▶ Document passage
┄┄┄┄┄┄┄┄┄┄

I’m sure we’ve all experienced this before. There’s someone who is signed online (Gchat/Aim) and we really want to talk to them. But at the same time, we can’t or we choose not to. Here’s a general breakdown of my current dilemma.
I sign online. They sign online. I don’t notice that they sign on until probably five minutes later. This is someone I really do enjoy talking to, but I don’t want to seem like I’m trying really hard to maintain our relationship or seem like I’m desperately seeking their attention. So, to make it less apparent, I decide not to IM them immediately; I’ll wait five minutes. During those five minutes, I’m in total agony because I really want to send that IM. All the while, I’m thinking.. how should I greet them? When I really like someone and feel close to them, I’ll say “Hii” sort of like kirby. But that might make me sound desperate, so I settle on a general “hey whats up?”
Alright, four minutes are over, but that’s close enough to five. I’ll cave in and send my IM
Me: “Hey, whats up?”
waiting waiting waiting.. No response. I’m just praying for that “____ is typing” grayed out text to appear, but nothing. To be completely honest, I don’t have anything substantial to tell the person, just to ask how their day was and what’s been going on. Hmm, if they’re taking so long to respond, maybe when they finally respond to me, I shouldn’t respond immediately either? That’s a thought.
OOHH they responded!!!

┄┄┄┄┄┄┄┄┄┄

▶ Task set
[1] Translate this sentence from the post about online chatting into Spanish: "During those five minutes, I’m in total agony because I really want to send that IM."
[2] Reproduce the stretch of the post about online chatting from "Alright, four minutes" through "OOHH they responded!!!".
The lines after this point are separate from the post about online chatting.

┄┄┄┄┄┄┄┄┄┄

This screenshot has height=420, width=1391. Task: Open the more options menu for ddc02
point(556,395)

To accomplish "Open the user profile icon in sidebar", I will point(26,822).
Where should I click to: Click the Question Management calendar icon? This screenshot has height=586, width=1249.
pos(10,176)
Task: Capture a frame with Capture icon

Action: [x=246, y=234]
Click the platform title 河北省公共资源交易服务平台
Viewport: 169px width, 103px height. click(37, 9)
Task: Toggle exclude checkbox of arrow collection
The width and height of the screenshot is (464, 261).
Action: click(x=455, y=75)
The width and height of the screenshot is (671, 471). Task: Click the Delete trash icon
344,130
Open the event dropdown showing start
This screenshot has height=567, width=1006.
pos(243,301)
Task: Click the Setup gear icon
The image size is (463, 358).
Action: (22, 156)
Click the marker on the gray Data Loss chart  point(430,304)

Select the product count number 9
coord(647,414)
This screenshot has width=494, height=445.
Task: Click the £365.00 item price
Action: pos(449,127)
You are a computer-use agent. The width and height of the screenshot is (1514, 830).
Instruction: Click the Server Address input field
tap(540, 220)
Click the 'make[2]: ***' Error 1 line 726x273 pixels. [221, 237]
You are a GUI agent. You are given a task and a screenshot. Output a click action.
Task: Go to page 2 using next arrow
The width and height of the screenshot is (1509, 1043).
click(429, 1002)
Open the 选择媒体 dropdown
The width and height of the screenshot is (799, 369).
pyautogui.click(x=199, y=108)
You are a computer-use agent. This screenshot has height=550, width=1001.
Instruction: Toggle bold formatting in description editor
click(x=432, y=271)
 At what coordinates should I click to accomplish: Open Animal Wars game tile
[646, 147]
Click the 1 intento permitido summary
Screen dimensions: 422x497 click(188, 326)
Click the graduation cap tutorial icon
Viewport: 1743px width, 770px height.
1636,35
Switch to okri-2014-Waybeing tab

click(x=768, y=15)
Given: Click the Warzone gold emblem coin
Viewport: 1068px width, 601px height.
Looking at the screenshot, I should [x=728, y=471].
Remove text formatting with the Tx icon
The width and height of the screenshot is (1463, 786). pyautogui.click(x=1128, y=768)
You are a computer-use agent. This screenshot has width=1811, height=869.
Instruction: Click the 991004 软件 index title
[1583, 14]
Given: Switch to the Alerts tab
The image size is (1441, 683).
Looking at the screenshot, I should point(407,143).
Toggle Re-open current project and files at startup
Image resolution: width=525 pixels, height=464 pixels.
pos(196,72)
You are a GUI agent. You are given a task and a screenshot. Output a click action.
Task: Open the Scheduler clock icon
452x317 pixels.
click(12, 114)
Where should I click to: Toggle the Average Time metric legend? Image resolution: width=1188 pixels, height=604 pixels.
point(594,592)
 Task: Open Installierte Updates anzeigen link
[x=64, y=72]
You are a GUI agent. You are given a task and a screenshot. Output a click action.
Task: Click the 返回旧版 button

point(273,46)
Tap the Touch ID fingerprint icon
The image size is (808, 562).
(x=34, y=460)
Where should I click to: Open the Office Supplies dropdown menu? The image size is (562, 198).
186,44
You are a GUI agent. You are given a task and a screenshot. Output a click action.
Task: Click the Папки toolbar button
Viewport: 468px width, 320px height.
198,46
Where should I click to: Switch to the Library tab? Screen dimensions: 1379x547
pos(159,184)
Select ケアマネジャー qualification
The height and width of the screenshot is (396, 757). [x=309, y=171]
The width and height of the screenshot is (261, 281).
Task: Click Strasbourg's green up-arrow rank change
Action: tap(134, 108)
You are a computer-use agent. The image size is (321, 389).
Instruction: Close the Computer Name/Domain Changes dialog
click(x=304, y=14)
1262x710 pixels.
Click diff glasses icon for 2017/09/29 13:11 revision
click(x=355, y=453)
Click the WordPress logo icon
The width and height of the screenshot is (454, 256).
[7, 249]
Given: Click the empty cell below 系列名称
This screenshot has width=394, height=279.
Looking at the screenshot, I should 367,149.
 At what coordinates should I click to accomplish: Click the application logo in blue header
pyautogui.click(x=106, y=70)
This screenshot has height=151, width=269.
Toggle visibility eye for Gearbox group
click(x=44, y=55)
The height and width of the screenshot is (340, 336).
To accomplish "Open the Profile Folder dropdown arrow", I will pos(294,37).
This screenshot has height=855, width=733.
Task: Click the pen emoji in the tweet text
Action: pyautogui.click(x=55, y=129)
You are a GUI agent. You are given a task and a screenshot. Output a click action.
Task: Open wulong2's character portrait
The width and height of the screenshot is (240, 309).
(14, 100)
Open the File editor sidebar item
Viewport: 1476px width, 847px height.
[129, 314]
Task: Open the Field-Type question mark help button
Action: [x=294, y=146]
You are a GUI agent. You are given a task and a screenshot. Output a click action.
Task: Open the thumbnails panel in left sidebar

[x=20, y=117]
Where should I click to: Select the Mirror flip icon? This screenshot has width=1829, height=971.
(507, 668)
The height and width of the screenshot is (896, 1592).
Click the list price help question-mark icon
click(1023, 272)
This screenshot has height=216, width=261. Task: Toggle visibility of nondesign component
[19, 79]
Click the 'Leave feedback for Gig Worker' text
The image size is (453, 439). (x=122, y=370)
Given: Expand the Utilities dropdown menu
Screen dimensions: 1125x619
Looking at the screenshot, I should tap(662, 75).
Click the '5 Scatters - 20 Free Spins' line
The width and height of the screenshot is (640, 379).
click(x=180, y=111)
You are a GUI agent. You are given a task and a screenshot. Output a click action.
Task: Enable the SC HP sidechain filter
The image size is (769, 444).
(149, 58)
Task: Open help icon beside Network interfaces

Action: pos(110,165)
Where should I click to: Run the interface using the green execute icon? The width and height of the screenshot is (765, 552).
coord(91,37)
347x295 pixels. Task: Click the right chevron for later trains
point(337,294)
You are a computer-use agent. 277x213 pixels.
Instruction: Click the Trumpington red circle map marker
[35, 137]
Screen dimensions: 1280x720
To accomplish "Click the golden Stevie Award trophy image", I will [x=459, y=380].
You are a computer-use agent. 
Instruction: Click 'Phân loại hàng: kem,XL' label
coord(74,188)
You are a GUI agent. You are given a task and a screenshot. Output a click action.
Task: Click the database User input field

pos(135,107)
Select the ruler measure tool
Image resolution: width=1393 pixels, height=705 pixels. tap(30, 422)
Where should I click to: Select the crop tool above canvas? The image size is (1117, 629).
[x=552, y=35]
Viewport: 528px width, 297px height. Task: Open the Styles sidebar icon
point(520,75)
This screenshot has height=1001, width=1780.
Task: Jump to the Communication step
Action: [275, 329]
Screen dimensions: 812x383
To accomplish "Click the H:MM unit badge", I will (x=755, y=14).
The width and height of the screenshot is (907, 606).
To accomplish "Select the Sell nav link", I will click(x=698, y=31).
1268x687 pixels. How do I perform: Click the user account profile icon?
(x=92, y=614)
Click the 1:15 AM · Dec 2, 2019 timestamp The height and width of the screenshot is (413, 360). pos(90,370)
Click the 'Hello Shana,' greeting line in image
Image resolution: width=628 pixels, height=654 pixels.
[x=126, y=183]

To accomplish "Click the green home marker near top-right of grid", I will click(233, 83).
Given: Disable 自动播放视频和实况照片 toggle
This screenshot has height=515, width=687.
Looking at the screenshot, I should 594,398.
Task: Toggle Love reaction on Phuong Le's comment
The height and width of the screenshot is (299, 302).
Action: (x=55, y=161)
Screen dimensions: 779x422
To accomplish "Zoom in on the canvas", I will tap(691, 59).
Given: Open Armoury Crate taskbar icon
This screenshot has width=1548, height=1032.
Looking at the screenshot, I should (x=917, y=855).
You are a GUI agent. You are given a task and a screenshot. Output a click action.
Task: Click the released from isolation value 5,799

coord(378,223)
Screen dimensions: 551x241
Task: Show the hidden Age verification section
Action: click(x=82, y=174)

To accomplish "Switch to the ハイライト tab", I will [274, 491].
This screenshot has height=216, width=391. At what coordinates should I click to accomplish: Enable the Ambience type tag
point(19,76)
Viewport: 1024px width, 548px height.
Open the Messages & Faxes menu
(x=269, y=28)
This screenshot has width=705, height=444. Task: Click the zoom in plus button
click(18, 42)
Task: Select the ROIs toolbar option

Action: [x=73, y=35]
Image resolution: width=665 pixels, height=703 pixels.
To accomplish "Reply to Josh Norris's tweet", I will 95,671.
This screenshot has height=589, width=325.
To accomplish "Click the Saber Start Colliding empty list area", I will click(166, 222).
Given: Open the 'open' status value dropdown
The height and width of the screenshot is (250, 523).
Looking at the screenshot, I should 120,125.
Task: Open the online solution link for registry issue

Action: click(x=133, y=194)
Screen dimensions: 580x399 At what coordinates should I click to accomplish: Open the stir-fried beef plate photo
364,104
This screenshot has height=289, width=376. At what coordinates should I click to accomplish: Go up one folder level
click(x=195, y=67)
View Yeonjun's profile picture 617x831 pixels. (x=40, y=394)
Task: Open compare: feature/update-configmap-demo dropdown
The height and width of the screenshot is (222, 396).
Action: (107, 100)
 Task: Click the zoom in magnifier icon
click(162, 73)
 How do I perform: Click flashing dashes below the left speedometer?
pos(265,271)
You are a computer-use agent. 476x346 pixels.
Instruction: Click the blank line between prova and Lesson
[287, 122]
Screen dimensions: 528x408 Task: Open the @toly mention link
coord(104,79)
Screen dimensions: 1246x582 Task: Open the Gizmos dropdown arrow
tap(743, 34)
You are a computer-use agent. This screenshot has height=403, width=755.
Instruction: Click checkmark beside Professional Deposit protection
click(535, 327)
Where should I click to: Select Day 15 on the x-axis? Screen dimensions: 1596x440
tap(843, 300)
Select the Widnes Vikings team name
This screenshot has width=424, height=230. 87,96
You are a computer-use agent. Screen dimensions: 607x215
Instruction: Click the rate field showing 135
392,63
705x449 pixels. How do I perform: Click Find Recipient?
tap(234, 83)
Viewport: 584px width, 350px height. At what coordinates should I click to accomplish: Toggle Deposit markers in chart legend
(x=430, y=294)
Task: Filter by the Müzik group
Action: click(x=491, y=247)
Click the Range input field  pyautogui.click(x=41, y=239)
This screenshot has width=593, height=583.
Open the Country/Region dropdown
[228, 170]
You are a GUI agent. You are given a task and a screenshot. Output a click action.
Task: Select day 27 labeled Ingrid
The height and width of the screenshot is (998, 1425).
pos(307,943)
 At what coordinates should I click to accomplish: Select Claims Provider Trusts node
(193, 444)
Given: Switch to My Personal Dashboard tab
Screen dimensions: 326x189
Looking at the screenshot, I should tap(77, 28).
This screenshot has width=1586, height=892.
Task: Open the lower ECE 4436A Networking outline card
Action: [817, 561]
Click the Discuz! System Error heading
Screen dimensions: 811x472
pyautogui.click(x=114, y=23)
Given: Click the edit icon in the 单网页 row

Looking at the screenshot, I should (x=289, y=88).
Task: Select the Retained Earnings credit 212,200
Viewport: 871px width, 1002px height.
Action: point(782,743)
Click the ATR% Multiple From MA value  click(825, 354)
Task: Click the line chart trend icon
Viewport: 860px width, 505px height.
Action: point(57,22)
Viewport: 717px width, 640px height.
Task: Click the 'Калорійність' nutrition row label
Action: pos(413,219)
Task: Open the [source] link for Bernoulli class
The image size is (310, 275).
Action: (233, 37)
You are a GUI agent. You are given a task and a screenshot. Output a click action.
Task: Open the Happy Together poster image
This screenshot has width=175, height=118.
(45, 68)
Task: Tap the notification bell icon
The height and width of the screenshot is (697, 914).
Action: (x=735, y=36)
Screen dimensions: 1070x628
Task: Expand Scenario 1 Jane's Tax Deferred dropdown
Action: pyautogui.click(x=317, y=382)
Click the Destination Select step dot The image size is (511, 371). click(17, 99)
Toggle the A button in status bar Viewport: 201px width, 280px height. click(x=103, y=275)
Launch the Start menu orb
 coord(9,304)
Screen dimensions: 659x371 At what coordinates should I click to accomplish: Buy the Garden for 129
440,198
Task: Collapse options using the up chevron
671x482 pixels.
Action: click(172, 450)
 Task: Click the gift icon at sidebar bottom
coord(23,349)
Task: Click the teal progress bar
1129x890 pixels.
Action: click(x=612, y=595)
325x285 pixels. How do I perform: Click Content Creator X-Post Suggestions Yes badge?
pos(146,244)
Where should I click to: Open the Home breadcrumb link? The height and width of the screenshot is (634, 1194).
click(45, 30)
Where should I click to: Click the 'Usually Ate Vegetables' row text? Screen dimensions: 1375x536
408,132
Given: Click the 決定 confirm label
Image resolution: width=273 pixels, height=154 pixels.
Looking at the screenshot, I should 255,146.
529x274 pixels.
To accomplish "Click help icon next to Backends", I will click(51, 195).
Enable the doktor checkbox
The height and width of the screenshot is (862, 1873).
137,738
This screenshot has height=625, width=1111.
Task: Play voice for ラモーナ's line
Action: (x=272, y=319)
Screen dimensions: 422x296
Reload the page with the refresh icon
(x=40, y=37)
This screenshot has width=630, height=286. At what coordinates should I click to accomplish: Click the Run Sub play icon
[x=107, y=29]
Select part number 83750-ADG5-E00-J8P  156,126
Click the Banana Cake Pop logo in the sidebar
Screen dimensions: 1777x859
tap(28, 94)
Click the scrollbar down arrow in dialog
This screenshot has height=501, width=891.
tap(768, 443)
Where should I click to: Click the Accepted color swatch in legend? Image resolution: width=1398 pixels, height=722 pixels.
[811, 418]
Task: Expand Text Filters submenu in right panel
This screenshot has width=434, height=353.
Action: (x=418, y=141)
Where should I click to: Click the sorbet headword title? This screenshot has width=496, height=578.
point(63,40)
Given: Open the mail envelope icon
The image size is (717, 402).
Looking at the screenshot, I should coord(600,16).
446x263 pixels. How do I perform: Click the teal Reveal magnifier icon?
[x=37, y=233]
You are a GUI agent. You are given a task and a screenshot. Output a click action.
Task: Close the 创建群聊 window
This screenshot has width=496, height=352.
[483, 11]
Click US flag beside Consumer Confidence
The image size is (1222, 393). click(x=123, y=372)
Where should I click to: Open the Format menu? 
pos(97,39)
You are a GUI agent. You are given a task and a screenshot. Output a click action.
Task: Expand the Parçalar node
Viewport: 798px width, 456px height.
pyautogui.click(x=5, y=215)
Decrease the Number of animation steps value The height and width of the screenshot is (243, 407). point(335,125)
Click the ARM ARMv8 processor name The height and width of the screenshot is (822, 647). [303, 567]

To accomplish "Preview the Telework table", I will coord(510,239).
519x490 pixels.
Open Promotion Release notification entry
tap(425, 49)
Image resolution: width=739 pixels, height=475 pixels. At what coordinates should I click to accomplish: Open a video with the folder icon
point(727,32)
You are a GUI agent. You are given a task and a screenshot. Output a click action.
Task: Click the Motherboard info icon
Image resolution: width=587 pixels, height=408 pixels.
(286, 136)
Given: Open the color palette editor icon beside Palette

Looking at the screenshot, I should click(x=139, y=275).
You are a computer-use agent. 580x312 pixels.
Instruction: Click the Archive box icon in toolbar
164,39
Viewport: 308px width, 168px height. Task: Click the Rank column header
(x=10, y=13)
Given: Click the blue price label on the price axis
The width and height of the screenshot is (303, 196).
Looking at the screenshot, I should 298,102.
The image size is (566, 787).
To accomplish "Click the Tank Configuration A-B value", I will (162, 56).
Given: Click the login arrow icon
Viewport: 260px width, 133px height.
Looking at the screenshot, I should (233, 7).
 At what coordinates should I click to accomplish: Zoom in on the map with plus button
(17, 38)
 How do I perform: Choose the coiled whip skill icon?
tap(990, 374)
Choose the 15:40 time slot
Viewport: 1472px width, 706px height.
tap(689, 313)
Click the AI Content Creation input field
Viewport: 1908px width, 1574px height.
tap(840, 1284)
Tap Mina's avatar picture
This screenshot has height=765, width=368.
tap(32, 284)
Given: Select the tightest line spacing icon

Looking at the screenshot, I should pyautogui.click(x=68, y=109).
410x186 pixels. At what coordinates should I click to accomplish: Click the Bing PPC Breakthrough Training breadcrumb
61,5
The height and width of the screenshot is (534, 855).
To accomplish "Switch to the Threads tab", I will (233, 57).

┄┄┄┄┄┄┄┄┄┄

▶ Results of the exercise
[1] Durante esos cinco minutos, estoy en total agonía porque de verdad quiero enviar ese mensaje instantáneo.

[2]
Alright, four minutes are over, but that’s close enough to five. I’ll cave in and send my IM
Me: “Hey, whats up?”
waiting waiting waiting.. No response. I’m just praying for that “____ is typing” grayed out text to appear, but nothing. To be completely honest, I don’t have anything substantial to tell the person, just to ask how their day was and what’s been going on. Hmm, if they’re taking so long to respond, maybe when they finally respond to me, I shouldn’t respond immediately either? That’s a thought.
OOHH they responded!!!